Перепишите в точности строки данных: начните со строки, в которой есть «Where should I click to: Open the Help», и закончите строкой, в которой есть «Action: (870, 578)», включив обе эти строки.

## Исходные данные

────────

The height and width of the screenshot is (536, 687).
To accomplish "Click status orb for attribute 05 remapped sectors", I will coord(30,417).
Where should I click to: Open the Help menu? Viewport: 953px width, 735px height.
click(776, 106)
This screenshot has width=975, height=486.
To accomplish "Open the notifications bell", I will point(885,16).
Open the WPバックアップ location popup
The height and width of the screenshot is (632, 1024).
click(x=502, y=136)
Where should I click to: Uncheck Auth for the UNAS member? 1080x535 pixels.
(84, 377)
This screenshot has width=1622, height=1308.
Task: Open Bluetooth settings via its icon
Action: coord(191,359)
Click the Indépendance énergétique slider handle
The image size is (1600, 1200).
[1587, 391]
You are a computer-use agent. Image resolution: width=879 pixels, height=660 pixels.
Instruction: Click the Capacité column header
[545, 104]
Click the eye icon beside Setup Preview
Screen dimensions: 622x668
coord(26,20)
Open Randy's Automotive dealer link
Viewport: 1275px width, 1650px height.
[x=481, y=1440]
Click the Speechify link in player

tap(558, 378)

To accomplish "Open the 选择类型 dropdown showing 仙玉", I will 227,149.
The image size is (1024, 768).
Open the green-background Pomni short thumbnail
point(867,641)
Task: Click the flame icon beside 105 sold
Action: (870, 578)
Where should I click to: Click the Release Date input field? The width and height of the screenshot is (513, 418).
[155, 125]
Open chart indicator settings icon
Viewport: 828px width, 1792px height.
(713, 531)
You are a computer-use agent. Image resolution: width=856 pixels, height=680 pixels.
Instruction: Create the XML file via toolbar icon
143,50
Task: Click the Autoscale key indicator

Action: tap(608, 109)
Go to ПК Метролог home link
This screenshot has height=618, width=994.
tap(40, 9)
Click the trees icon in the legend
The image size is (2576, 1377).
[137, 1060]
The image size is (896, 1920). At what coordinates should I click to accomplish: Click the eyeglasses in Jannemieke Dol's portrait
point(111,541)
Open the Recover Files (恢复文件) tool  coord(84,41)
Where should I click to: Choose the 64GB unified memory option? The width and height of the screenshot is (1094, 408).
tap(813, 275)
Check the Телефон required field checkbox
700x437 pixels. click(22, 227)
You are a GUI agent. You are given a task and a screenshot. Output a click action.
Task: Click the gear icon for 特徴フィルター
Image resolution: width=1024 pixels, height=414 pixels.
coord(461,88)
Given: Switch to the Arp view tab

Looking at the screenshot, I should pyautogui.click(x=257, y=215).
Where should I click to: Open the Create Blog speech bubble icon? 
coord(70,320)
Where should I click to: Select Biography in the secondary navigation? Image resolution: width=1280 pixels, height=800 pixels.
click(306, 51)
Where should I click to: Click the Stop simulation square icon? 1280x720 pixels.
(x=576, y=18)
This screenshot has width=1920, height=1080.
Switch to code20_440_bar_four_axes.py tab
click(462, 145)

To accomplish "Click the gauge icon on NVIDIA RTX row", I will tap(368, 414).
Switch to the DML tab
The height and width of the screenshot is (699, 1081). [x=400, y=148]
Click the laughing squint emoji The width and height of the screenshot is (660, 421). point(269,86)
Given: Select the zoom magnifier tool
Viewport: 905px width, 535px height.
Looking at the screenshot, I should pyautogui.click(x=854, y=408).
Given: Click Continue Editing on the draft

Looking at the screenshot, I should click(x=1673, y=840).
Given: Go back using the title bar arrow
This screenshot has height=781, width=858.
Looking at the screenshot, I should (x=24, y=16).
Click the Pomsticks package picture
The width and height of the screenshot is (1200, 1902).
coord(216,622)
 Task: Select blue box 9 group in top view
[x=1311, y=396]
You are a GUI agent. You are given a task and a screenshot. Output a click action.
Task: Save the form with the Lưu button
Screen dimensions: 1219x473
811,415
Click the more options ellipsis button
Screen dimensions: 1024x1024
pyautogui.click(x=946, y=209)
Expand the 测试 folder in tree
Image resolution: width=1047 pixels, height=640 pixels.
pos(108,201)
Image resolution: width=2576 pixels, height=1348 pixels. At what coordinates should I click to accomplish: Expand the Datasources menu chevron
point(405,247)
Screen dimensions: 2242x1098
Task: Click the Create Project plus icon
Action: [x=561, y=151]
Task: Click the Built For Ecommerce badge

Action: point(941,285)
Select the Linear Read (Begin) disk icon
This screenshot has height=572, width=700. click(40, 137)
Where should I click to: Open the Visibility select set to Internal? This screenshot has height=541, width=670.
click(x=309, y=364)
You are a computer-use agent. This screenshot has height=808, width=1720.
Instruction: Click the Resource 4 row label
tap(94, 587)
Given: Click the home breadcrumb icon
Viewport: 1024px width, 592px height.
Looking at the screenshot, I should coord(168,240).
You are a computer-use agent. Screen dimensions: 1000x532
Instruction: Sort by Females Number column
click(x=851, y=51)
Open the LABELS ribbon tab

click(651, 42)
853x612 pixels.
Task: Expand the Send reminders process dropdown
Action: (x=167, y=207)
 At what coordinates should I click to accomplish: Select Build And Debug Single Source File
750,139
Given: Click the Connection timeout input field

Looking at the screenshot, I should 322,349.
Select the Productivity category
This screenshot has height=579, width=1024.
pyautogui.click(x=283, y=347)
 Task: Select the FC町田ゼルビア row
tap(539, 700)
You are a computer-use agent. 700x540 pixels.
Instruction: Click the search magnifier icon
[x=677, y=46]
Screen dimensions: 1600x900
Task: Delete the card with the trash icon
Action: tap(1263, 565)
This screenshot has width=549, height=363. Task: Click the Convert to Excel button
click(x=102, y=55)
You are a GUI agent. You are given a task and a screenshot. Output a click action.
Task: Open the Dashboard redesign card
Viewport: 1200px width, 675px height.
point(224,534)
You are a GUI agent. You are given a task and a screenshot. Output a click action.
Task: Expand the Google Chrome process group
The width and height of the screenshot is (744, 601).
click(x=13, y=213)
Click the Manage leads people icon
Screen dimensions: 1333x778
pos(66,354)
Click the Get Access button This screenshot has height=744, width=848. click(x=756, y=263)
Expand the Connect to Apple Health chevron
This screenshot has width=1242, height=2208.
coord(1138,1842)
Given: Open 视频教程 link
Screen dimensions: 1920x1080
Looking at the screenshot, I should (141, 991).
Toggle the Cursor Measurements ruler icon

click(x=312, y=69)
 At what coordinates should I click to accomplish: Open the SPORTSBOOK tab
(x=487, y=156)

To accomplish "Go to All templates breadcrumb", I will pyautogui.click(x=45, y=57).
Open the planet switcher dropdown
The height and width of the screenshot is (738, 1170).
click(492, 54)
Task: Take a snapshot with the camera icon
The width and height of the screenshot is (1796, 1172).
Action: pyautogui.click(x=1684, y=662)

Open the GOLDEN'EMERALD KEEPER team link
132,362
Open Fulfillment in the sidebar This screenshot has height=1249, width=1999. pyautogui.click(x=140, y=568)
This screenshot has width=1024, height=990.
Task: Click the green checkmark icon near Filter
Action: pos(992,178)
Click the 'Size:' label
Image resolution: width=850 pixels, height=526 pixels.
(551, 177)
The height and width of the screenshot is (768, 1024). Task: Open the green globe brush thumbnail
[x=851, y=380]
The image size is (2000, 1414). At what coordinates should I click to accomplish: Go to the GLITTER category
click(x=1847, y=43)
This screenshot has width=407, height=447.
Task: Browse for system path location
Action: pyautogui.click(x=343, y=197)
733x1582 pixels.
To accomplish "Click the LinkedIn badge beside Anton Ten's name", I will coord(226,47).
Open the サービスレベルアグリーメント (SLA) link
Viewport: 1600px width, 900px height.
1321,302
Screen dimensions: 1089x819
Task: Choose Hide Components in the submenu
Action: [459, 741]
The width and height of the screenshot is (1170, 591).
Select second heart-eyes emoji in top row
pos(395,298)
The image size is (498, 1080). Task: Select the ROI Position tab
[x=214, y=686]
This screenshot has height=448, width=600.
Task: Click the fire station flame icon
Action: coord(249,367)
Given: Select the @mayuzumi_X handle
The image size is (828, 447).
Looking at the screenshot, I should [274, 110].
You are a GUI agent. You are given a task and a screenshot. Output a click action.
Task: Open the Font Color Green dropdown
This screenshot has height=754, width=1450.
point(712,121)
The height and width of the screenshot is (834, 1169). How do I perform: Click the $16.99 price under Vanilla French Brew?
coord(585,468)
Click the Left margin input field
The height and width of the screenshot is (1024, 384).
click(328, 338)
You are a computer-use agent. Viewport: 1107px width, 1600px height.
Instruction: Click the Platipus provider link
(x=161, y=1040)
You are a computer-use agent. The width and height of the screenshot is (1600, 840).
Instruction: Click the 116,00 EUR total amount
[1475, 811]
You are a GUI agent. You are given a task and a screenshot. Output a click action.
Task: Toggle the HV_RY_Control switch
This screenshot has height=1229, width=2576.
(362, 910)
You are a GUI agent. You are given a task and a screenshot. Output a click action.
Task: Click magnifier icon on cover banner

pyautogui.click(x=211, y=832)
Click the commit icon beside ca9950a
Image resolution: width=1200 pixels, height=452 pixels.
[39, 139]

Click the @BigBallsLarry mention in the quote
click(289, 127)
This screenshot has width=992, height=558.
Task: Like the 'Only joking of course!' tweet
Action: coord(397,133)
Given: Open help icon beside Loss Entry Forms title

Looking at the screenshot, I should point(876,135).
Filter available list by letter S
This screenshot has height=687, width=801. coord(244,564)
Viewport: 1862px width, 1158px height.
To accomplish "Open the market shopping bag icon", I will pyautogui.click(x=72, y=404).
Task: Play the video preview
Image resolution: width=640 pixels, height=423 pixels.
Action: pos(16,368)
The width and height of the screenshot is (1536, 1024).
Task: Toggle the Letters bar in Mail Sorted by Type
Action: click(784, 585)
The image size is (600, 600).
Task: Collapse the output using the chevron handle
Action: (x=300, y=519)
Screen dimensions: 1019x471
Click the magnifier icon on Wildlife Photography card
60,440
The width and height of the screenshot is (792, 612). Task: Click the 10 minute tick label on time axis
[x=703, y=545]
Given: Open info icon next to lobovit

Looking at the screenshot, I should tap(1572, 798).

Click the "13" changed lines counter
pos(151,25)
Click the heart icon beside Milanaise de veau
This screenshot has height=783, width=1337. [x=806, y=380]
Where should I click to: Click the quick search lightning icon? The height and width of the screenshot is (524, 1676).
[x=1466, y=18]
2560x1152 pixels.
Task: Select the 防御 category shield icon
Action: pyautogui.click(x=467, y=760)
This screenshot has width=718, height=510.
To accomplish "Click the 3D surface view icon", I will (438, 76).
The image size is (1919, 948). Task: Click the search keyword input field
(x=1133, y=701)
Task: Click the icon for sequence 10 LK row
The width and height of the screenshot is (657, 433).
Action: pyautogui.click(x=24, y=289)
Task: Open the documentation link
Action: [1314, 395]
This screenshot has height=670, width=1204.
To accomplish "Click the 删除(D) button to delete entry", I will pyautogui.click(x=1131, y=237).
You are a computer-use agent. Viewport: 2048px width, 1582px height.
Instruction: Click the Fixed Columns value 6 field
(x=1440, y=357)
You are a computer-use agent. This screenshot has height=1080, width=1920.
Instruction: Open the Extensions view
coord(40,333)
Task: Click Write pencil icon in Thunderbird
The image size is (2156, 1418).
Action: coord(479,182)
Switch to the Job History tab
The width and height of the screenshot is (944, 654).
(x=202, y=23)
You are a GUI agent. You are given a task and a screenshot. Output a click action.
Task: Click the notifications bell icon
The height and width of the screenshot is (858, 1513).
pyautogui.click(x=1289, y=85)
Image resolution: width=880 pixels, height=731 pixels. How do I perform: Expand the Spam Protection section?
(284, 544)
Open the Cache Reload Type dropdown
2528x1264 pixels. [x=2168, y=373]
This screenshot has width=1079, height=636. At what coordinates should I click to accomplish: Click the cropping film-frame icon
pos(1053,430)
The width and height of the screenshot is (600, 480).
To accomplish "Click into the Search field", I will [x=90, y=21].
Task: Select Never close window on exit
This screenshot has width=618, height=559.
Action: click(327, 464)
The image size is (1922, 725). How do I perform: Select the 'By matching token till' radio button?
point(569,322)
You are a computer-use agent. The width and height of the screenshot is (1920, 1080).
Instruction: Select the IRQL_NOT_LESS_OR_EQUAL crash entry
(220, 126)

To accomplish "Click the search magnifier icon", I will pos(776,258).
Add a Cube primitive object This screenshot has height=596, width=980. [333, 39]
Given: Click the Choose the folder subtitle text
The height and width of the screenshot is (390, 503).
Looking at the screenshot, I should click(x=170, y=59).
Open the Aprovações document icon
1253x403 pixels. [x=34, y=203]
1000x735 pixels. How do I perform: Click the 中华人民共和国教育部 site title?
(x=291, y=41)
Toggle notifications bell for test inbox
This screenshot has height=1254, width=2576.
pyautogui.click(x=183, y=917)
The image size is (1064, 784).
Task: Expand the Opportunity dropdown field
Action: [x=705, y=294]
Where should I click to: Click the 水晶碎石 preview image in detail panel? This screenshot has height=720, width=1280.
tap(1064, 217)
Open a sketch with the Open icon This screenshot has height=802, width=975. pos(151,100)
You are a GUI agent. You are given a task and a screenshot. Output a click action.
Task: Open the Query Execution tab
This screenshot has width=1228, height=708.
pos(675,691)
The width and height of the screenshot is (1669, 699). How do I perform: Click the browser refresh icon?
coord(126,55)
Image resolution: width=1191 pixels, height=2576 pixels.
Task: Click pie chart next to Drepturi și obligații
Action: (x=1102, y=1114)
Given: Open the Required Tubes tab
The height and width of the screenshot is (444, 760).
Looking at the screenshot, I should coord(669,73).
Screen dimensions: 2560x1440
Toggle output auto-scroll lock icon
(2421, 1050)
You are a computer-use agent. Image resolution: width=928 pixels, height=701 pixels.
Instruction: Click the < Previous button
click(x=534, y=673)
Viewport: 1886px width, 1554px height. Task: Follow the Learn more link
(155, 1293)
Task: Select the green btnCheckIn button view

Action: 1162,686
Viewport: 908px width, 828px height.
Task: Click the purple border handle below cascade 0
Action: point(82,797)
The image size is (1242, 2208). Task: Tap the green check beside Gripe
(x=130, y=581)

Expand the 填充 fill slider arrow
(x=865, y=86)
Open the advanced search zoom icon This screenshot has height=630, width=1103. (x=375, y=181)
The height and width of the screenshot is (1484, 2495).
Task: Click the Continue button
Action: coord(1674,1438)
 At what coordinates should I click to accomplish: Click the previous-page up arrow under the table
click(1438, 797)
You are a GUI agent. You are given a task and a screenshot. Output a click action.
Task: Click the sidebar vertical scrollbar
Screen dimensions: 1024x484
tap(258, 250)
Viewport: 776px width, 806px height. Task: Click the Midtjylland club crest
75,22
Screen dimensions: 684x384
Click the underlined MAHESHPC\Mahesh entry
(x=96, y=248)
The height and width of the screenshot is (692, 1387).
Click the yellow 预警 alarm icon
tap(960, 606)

────────

## Результат упражнения
Where should I click to: Open the Help menu? Viewport: 953px width, 735px height.
click(776, 106)
This screenshot has width=975, height=486.
To accomplish "Open the notifications bell", I will point(885,16).
Open the WPバックアップ location popup
The height and width of the screenshot is (632, 1024).
click(x=502, y=136)
Where should I click to: Uncheck Auth for the UNAS member? 1080x535 pixels.
(84, 377)
This screenshot has width=1622, height=1308.
Task: Open Bluetooth settings via its icon
Action: coord(191,359)
Click the Indépendance énergétique slider handle
The image size is (1600, 1200).
[1587, 391]
You are a computer-use agent. Image resolution: width=879 pixels, height=660 pixels.
Instruction: Click the Capacité column header
[545, 104]
Click the eye icon beside Setup Preview
Screen dimensions: 622x668
coord(26,20)
Open Randy's Automotive dealer link
Viewport: 1275px width, 1650px height.
[x=481, y=1440]
Click the Speechify link in player

tap(558, 378)

To accomplish "Open the 选择类型 dropdown showing 仙玉", I will 227,149.
The image size is (1024, 768).
Open the green-background Pomni short thumbnail
point(867,641)
Task: Click the flame icon beside 105 sold
Action: (870, 578)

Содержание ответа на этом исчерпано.